Plaintiff alleged Ferrante misappropriated hundreds of thousands of dollars from plaintiff’s funds by: 1.) writing checks to herself in excess of her monthly salary of $4,000; 2.) obtaining, without plaintiff’s authorization, a debit/credit card tied to plaintiff’s checking account and charging items for her own personal use; 3.) forging the signature of plaintiff’s owner and president on checks made out in her name; and 4.) using funds from a checking account that plaintiff had closed prior to the misappropriation. Plaintiff alleged Bank was liable for failing to close the account and for processing checks Ferrante forged. Plaintiff also alleged Defendants AJC Advisory Corp. (AJC) and its owner/tax preparer, John Coscia, independent tax preparer, Angelo Coscia, and employee/tax preparer, Alexander Krutiy (“AJC Defendants”) liable for failing to notify plaintiff of Ferrante’s misappropriation.
AJC Defendants and Bank moved for an order under CPLR 3211 to dismiss the complaint for failing to state a cause of action.
The Court determined that under the contemporary tax preparation standards, AJC had a duty to inform plaintiff of Ferrante’s actions. Individuals are only liable in tort by their active fault or by negligent supervision of another employee.
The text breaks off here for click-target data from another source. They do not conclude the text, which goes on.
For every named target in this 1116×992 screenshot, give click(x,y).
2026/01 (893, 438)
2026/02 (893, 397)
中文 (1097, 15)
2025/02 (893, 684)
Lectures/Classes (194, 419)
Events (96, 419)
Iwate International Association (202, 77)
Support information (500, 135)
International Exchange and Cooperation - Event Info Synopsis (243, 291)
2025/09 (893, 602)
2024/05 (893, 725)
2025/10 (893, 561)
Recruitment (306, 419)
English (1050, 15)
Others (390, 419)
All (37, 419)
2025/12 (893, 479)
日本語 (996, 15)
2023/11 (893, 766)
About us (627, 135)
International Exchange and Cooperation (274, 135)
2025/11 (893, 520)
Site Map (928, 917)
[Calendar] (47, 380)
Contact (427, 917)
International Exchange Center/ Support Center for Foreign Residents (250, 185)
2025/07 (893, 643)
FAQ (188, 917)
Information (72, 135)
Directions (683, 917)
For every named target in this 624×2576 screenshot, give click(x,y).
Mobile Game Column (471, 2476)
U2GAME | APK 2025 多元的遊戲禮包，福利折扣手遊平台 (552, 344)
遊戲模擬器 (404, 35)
Thus, only individuals who prepared the tax returns can be held liable or individuals who directly supervised the tax preparers can be held liable. The evidence submitted was sufficient to infer that Alex Krutiy and Angelo Coscia were involved in the alleged malpractice. However, John Coscia was not involved in performing or supervising the tax preparation work at issue. Thus, the action against him must be dismissed.
Santander’s failure to close the 4933 account was a valid cause of action for breach of contract. Santander’s improper payment of forged checks by Ferrante on plaintiff’s second checking account is also a valid cause of action under the UCC.
The Court granted AJC Defendant’s motion for dismissal of fraud, fiduciary duty, and breach of contract due to duplication of the malpractice cause of action. Santander lacked evidence to show whether it had followed commercial standards in handling plaintiff’s accounts, such as making plaintiff’s bank statements available to plaintiff in order to report Ferrante’s misappropriation.
JAG Orthopedics, P.C. v AJC Advisory Corp., Index No. 511414/2014, 7/21/15 (Carolyn Demarest, J.)